Robert Jarvik Corazon Artificial
Robert Jarvik Corazon Artificial

Fallece a los 79 años Robert Jarvik pionero en el corazón artificial

El mundo de la medicina y la ingeniería lamenta la pérdida del Dr. Robert K. Jarvik, el ingeniero principal detrás del primer corazón artificial permanente implantado en un ser humano. Este procedimiento, un hito en la historia de la medicina, desató tanto fascinación pública como un intenso debate sobre los límites éticos de la intervención médica. Jarvik falleció el lunes en su hogar en Manhattan a los 79 años, dejando tras de sí un legado complejo y significativo. Su trabajo, aunque controvertido, abrió un camino crucial en el tratamiento de la insuficiencia cardíaca terminal.

Según el reportaje de Jeré Longman publicado en The New York Times, la causa de su muerte fueron complicaciones derivadas de la enfermedad de Parkinson que padecía. Su esposa, la escritora Marilyn vos Savant, confirmó la noticia, poniendo fin a una vida dedicada a la innovación y al desafío de los límites de la medicina.

En 1982, la Administración de Alimentos y Medicamentos de EE. UU. (FDA) otorgó a la Universidad de Utah el permiso para implantar lo que se concibió como un corazón artificial permanente en un ser humano. El 2 de diciembre de ese mismo año, el Dr. William C. DeVries lideró el equipo quirúrgico pionero que implantó el modelo Jarvik-7, fabricado con aluminio y plástico, en Barney B. Clark, un dentista jubilado de Seattle de 61 años. Este hecho marcó un antes y un después en la cardiología, aunque también suscitó interrogantes sobre la calidad de vida de los pacientes y el coste de tales intervenciones.

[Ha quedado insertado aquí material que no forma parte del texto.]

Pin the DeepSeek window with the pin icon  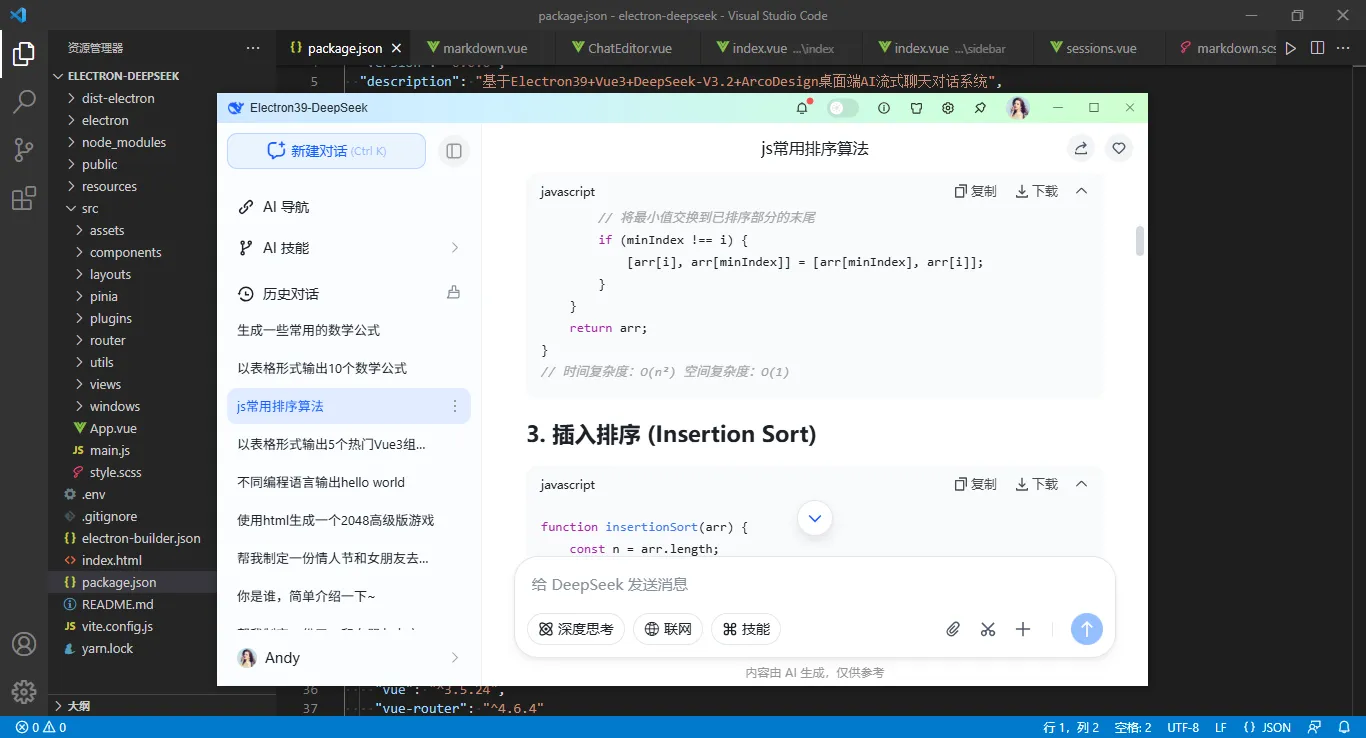(x=979, y=107)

Inicialmente, el Dr. Clark se mostró reacio a recibir el Jarvik-7. Sin embargo, tras verse postrado y dependiente de su familia, cambió de opinión, tal como el Dr. DeVries relató en una retrospectiva universitaria en 2012. La enfermedad cardíaca crónica del Dr. Clark lo situaba a pocas semanas de la muerte. Su decisión, según sus propias palabras, se basó en la esperanza de que, incluso si el procedimiento no funcionaba para él, podría beneficiar a otros en el futuro. La valentía y el altruismo del Dr. Clark lo convirtieron en un símbolo de la experimentación médica.

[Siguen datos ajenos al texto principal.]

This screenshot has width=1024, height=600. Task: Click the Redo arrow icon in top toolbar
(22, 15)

La intervención quirúrgica, que duró siete horas, reveló la fragilidad del músculo cardíaco del Dr. Clark, que se desgarró al ser removido debido a años de tratamiento con esteroides. Al despertar, el Dr. DeVries relató que el Dr. Clark le dijo a su esposa, Una Loy Clark: “Quiero decirte que, aunque no tengo corazón, todavía te amo”. Esta conmovedora declaración capturó la atención del público y humanizó un proceso que, de otro modo, podría haber parecido puramente técnico.

El Dr. Clark sobrevivió 112 días conectado a un compresor de aire de 400 libras, aproximadamente del tamaño de un lavavajillas, que ayudaba al Jarvik-7 a bombear sangre a través de su cuerpo. Nunca salió del hospital y experimentó convulsiones, insuficiencia renal y la rotura de una válvula del corazón que necesitó ser reemplazada. Falleció el 23 de marzo de 1983, a causa de complicaciones relacionadas con una infección bacteriana del colon. Este desenlace puso de manifiesto las dificultades y riesgos asociados a la tecnología del corazón artificial en sus primeras etapas.

Otros pacientes que recibieron el Jarvik-7, como William J. Schroeder y Murray P. Haydon, vivieron periodos más prolongados, demostrando la viabilidad de la tecnología a largo plazo. Sin embargo, las complicaciones que sufrieron, como accidentes cerebrovasculares, atenuaron el entusiasmo inicial. En enero de 1990, la FDA retiró su aprobación del Jarvik-7, citando preocupaciones sobre el control de calidad del fabricante. A pesar de las controversias, el legado del Dr. Jarvik perdura en el desarrollo de dispositivos de asistencia ventricular más pequeños y menos invasivos, que han mejorado significativamente la calidad de vida de muchos pacientes con insuficiencia cardíaca.